Google Earth Location Overlays - help updating locations

If you live in the area and can help out, I have found several cases where there are references to small cemeteries where it's not documented exactly where they are. This is a shame and I'm worried we could lose that information forever. I've marked where I'm uncertain where a cemetery is located. Some of the small cemeteries in the Northumberland County Historic Preservation book were shown by big dots on a county map, and of the ones that I did find, their location was way off (!!). I'm thinking that the locals in the area probably know where these are and we could improve the location tags. If you're planning to go track one of these down, first contact me via email/FB and I'll give you whatever information I had to get the approximate location.

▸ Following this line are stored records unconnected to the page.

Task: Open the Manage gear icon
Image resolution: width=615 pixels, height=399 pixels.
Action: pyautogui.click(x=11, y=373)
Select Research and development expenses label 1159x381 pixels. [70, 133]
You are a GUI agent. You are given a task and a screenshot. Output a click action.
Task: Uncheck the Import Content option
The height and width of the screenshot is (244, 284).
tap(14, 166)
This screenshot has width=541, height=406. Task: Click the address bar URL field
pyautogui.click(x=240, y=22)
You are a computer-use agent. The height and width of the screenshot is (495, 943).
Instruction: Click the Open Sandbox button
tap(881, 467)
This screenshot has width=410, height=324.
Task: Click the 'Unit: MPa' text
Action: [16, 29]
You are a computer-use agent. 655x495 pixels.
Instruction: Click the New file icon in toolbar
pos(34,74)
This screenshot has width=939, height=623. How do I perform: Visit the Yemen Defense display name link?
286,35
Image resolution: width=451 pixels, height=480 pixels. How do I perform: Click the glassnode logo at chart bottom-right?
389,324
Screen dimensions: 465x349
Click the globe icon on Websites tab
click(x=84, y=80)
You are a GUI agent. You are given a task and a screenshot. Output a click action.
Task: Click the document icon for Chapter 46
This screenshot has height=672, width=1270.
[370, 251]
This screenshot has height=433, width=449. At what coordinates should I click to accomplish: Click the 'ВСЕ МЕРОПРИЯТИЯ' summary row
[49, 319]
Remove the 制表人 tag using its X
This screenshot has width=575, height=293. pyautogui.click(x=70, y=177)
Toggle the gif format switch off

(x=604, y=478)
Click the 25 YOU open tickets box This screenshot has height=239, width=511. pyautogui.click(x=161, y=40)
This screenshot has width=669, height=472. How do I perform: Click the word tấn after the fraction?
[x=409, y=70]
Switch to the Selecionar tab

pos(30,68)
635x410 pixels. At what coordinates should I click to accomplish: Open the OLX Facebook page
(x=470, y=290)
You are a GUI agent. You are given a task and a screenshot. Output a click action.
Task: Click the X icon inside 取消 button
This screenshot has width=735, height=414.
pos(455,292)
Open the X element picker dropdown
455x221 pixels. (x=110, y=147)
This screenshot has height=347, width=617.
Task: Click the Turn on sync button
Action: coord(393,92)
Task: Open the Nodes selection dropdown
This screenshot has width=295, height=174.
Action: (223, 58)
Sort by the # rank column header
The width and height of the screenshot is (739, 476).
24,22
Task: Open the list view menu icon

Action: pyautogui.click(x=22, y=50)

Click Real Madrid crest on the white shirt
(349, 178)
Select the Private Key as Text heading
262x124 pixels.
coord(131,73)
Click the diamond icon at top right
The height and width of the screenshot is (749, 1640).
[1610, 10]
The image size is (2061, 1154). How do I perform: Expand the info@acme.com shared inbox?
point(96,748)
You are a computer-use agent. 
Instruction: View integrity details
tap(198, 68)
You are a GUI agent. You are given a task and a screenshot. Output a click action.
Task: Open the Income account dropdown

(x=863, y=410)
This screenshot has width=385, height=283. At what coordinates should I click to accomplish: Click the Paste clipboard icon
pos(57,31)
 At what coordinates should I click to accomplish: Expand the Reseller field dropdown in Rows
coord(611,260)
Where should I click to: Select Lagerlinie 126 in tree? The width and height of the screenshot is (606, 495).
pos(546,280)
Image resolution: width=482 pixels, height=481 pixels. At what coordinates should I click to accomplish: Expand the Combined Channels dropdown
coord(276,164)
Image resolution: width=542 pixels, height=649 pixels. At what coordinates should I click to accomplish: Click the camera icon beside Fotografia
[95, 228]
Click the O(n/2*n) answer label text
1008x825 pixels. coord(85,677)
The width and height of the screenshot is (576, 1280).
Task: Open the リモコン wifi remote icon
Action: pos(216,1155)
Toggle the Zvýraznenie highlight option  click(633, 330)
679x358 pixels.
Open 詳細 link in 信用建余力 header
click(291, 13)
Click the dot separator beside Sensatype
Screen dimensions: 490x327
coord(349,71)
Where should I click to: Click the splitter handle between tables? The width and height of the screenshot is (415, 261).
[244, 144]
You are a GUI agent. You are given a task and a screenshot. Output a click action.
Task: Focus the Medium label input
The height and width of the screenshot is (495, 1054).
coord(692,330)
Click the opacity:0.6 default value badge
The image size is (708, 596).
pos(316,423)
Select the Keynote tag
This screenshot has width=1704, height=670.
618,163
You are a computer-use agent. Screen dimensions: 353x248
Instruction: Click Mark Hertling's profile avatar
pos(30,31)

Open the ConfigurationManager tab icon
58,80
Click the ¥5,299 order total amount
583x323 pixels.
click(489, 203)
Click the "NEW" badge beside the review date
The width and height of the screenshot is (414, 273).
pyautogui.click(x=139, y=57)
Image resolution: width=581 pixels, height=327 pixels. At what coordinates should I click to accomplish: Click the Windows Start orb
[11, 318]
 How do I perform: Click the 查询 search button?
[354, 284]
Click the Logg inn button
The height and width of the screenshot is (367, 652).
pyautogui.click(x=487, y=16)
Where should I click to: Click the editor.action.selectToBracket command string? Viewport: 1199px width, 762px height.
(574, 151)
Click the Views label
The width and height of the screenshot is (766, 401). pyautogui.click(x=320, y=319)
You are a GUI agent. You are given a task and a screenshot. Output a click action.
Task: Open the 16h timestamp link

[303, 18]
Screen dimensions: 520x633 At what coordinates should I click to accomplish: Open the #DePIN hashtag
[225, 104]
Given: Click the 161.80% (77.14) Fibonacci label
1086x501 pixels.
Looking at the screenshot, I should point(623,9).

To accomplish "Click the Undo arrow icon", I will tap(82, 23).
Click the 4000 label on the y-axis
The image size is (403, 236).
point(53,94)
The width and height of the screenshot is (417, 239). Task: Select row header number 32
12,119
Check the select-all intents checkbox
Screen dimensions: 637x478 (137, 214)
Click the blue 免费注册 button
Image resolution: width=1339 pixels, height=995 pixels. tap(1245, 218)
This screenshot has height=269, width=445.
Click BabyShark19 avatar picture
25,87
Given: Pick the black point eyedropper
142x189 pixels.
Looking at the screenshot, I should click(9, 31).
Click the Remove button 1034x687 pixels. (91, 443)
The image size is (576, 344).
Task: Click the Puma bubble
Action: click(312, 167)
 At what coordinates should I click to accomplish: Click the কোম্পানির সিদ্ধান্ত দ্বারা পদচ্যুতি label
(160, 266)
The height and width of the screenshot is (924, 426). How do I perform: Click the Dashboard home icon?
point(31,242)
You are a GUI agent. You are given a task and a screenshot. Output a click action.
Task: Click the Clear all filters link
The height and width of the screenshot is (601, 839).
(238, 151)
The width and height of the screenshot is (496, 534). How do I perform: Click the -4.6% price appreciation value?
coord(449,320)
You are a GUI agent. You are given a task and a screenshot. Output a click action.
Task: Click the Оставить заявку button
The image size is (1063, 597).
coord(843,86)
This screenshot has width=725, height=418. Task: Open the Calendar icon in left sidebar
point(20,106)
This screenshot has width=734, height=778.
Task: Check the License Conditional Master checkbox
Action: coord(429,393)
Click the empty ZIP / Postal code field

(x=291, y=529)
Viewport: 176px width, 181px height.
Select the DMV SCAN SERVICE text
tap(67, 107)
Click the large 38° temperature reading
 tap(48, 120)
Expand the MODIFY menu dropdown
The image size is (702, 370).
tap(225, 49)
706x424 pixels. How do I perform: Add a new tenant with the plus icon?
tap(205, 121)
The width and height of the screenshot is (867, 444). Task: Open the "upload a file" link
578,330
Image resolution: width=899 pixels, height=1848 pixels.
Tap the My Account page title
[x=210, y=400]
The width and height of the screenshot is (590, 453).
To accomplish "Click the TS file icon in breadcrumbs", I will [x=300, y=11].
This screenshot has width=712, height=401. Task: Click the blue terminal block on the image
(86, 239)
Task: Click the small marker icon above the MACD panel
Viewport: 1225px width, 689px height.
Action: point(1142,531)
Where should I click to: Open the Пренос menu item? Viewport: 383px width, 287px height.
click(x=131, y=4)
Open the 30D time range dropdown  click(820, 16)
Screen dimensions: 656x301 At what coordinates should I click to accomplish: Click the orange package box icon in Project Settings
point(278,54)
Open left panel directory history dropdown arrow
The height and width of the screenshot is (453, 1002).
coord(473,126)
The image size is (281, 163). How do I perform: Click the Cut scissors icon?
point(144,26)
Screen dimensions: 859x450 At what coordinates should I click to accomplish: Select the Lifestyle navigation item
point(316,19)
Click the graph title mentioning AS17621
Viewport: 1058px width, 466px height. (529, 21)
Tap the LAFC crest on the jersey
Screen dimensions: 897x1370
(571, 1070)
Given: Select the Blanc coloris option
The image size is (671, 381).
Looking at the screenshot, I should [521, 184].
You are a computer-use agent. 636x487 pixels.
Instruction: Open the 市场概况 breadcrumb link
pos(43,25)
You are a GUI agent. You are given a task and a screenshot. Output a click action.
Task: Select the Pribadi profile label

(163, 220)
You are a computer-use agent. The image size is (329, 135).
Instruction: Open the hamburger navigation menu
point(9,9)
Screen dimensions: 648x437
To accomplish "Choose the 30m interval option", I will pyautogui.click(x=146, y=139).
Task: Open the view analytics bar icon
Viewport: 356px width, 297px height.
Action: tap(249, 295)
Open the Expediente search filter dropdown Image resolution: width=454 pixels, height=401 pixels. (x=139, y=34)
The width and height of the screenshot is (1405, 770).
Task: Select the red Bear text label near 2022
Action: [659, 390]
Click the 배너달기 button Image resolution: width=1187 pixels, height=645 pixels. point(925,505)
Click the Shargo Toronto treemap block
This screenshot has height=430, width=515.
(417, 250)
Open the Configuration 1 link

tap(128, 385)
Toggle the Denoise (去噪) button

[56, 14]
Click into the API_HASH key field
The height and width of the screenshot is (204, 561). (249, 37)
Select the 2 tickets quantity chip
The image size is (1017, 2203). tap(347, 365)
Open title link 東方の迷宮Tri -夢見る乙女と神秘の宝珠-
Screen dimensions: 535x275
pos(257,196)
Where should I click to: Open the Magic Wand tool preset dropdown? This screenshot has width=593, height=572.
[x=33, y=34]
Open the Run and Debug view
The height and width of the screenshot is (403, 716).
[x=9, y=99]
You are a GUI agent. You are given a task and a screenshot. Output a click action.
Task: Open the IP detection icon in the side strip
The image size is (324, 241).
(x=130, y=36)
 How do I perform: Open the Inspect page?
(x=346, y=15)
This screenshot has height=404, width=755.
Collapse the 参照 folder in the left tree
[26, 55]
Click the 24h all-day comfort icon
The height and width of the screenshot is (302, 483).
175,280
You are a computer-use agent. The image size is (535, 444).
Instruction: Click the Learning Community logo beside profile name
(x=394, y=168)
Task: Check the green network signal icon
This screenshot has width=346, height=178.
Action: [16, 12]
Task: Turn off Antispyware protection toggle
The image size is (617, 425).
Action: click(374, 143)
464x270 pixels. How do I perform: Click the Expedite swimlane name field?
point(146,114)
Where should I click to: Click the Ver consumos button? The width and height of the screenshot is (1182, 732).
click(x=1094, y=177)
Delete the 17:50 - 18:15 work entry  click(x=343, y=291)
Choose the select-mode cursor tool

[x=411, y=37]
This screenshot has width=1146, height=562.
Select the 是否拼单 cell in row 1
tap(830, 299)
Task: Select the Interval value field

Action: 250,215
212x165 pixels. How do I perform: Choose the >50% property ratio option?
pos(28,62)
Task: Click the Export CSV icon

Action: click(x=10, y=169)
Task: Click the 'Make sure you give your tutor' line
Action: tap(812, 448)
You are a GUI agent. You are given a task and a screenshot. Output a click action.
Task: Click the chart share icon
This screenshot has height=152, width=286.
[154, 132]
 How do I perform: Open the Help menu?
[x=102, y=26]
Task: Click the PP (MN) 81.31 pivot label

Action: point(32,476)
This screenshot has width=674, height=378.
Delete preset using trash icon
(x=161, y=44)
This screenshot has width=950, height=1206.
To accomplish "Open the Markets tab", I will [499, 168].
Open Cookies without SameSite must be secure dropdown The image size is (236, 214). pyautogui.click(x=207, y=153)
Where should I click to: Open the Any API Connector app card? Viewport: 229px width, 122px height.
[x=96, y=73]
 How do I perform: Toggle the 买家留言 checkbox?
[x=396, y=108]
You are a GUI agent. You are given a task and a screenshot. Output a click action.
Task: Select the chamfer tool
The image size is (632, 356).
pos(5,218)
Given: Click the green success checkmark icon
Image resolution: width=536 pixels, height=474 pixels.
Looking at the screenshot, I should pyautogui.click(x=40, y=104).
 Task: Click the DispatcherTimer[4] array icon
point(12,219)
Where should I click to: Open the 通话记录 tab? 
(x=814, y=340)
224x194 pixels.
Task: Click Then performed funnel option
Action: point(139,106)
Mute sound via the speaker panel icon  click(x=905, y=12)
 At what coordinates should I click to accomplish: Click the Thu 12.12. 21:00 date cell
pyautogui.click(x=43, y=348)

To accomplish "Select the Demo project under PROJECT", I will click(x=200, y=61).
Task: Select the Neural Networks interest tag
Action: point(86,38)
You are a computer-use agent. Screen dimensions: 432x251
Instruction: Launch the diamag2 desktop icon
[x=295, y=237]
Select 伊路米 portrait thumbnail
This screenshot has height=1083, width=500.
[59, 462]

For cemeteries, I'm relying on the granularity that find-a-grave uses. Sometimes they have two listings for cemeteries that have old/new sections and sometimes they're together. Also, the mapping between cemeteries and churches varies as churches split and merge. I'm limiting the links as best as I can to avoid confusion and clutter. My goal is not to tag each church building and cemetery separately (which would just add clutter to the map without much benefit).


Help Creating Township Maps

Are you good at finding or making maps? I would like to get some maps that show the township boundaries, especially for the tax lists pre-1800 (when people rely on tax lists in lieu of census records). For example, the townships of East District and West District in Berks County were cut up and merged, making it difficult to find where your ancestor lived.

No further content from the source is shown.